On 9/23/23 12:51, Christian wrote:
I might be wrong but this thread reads like there is a misunderstanding of
what the difference is between "inbound" and "INPUT". The two phrases are not
the same. At the risk of mansplaining the difference, I hope this clears up
some confusion.
Hey,
There is nothing wrong with "mansplaning". I can read the documents, but
that is no guarantee I don't come away with a incorrect understanding of the
finer points of interplay between the chains. In fact I did. I was under the
impression that INPUT and OUTPUT chains function was separate and entries in
the INPUT chain would not prevent outbound traffic on a blocked IP or range in
the INPUT chain.
The subsequent messages in the thread show it's all to easy to miss a point
or two. Thank you Christian, u34 and especially Genes for advancing my
understanding of how the chains work together.

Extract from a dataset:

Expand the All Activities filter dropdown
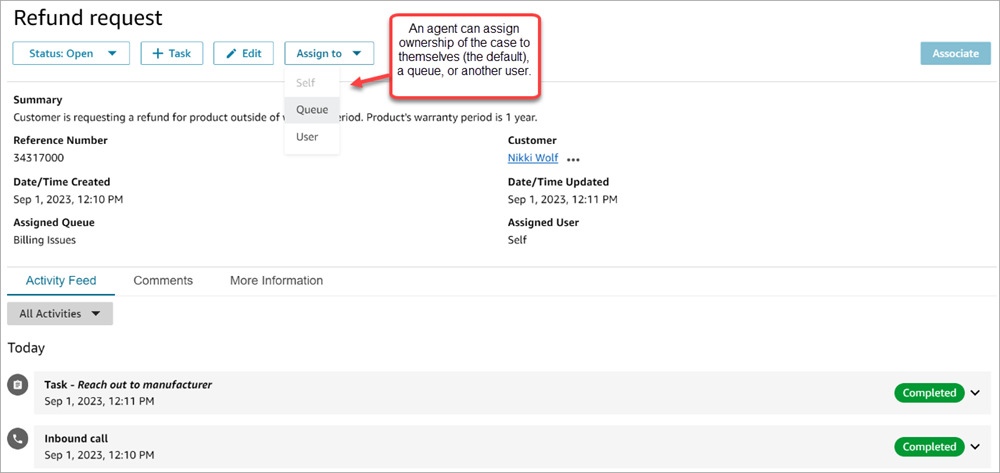 pos(60,313)
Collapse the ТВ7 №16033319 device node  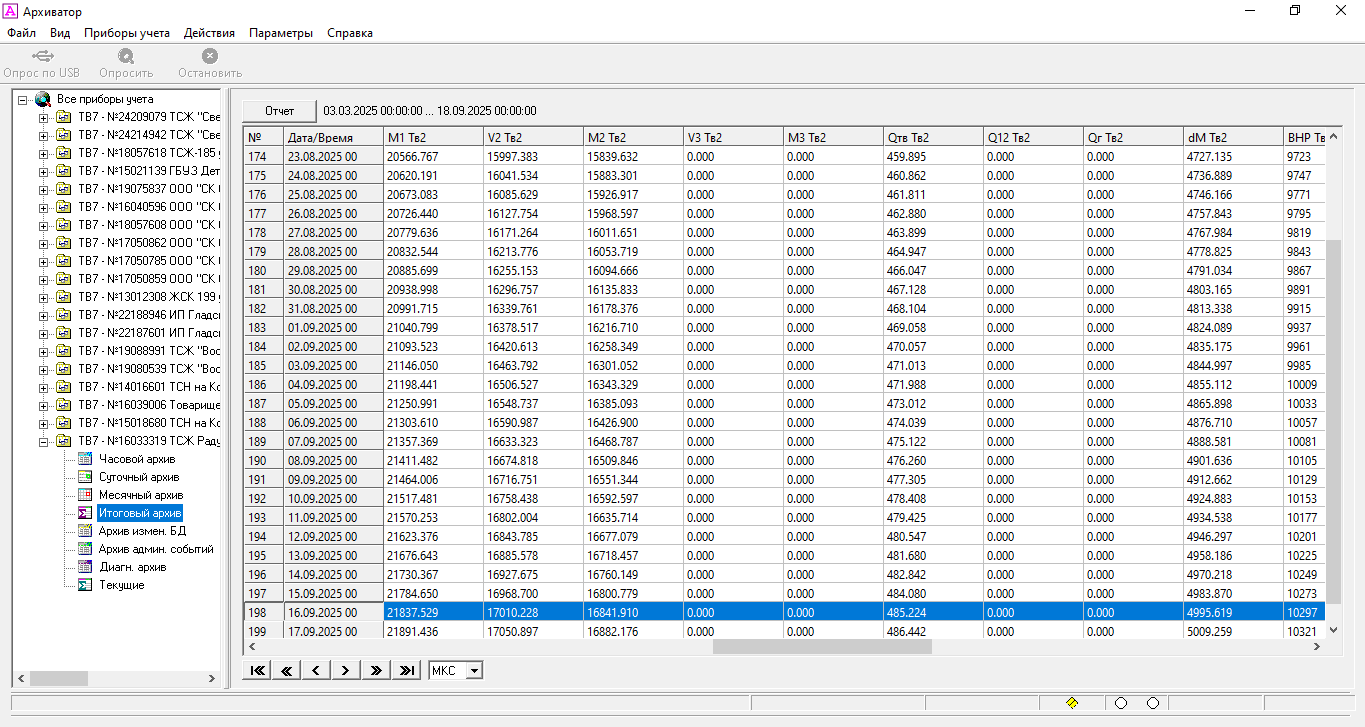pos(43,441)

I will redo my rule-set in a hopefully more stateful manner. It has been
cobbled together to address the main ranges where intrusions attempts have
come from since I installed Arch on the server in 2015 building on the default
iptables.rules provided at that time -- it no-doubt has a bit of age-rot in
the rule-set.
Thanks again for the help. Now if we could just get Redis to play-nice with
Nextcloud, life would be great :)
--
David C. Rankin, J.D.,P.E.